Gather all lines from the material that contain "computer".

↓↓↓

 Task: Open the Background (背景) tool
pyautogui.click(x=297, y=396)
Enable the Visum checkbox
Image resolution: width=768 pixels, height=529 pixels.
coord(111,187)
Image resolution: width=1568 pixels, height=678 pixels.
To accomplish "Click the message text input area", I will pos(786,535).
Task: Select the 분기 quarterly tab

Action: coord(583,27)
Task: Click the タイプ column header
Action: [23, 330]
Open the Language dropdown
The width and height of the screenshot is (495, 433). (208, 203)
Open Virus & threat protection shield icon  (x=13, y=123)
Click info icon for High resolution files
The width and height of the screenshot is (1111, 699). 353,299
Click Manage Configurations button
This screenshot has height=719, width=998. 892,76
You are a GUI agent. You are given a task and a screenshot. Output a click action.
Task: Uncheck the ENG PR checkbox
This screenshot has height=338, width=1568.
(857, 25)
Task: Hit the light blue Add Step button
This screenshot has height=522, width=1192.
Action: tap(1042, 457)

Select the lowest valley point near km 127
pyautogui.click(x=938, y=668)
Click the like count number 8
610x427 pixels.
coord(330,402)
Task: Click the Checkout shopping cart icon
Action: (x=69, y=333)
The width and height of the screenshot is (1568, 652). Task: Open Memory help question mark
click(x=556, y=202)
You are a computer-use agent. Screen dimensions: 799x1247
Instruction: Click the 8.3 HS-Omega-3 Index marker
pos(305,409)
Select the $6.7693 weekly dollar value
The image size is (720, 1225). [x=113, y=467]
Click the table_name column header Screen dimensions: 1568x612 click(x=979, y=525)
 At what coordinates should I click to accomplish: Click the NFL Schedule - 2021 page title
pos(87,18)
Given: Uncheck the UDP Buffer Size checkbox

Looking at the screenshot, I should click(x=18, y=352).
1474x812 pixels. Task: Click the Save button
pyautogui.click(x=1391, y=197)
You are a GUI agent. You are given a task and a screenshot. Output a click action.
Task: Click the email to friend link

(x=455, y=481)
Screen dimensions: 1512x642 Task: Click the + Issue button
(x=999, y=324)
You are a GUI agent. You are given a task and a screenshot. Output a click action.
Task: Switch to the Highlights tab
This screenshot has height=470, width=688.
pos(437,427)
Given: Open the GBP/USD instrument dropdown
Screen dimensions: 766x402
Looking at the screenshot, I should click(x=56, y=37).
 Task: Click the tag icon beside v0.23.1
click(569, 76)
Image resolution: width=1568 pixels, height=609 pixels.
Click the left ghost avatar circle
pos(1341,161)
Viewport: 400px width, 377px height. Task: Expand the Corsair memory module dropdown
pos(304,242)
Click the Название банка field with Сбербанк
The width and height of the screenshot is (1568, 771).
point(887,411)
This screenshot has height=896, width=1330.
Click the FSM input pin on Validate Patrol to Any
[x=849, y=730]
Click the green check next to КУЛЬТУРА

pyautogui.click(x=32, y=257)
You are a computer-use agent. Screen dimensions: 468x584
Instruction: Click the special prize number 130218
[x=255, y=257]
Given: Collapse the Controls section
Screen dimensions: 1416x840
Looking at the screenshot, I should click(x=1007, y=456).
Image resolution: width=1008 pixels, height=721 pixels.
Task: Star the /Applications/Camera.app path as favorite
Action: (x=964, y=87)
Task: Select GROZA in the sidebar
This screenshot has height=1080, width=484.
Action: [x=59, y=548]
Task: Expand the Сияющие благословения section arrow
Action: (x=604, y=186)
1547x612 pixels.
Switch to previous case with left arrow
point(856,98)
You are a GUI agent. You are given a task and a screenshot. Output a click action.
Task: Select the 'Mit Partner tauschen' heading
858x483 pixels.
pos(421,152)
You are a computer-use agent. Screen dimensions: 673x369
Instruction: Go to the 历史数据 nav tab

↑↑↑

• YOUR RESPONSE
You are a computer-use agent. Screen dimensions: 799x1247
You are a computer-use agent. Screen dimensions: 468x584
You are a computer-use agent. Screen dimensions: 673x369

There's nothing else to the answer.